2-year old Yemeni boy whose mother sued US government to see him has died
Shima Swileh held her dying son for the first time in the hospital 10 days ago after being granted right to travel
The 2-year-old son of a Yemeni woman who sued the Trump administration to let her into the country to be with the ailing boy has died.
Abdullah Hassan died Friday in UCSF Benioff Children's Hospital in Oakland, where his father Ali Hassan brought him in the fall to get treatment for a genetic brain disorder.
Shaima Swileh, Abdullah’s mother, is not a US citizen and as such came under the Trump administration’s ban on nationals from six countries – a list that includes her native Yemen – from visiting the US.
After battling for over a year to be allowed to travel to America to be with her dying son, Ms Swileh was finally granted a waiver from the travel ban by the State Department a day after a lawsuit was filed by the Council on American-Islamic Relations. The legal action attracted widespread media attention.
Ms Swileh held her son for the first time in the hospital 10 days ago.
Ali Hassan, a US citizen who lives in California, moved to Egypt after marrying Ms Swileh in war-torn Yemen in 2016.
"We are heartbroken. We had to say goodbye to our baby, the light of our lives," Ali Hassan was quoted as saying in the statement published by CAIR. A funeral was scheduled for Saturday.
After the family moved to Egypt, Ms Swileh began in 2017 trying to get a visa to the US. But as citizens from Yemen and four other mostly Muslim countries, along with North Korea and Venezuela, are restricted from coming to the United States under President Donald Trump' s travel ban her bid had been unsuccessful.
When the boy's health worsened, the father went ahead to California in October to get their son help. Ms Swileh remained in Egypt hoping the government would grant her the right to travel. As the couple fought for a waiver, doctors put Abdullah on life support.
"My wife is calling me every day wanting to kiss and hold her son for the one last time," Ali Hassan said, choking up at a news conference earlier this month calling for the State Department to issue the waiver.
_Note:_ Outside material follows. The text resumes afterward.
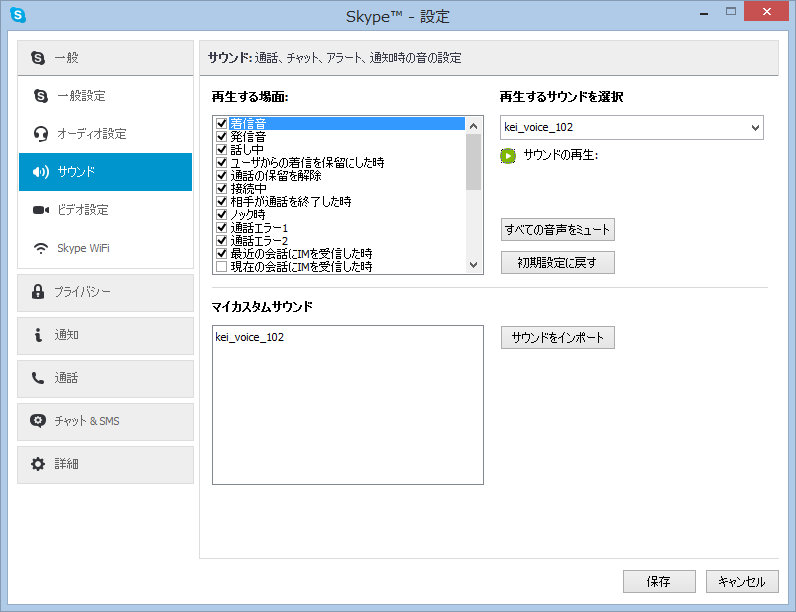
Task: Click the headset icon for オーディオ設定
Action: tap(40, 134)
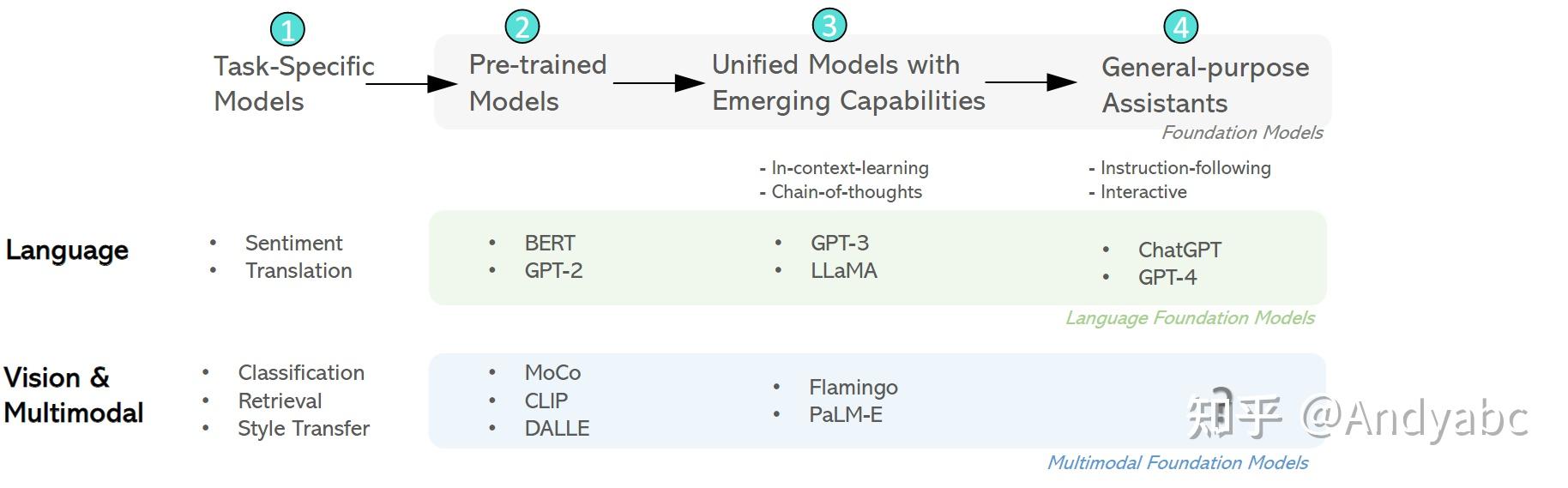Select the Unified Models with Emerging Capabilities heading
The height and width of the screenshot is (488, 1568).
tap(847, 82)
He started losing hope and was considering pulling his son off life support to end his suffering. But then a hospital social worker reached out to the Council on American-Islamic Relations, which sued on December 16, said Basim Elkarra, executive director of the group in Sacramento.
The State Department granted Ms Swileh a waiver the next day.
"With their courage, this family has inspired our nation to confront the realities of Donald Trump's Muslim Ban," said Saad Sweilem, a lawyer with the council who represents the family. "In his short life, Abdullah has been a guiding light for all of us in the fight against xenophobia and family separation."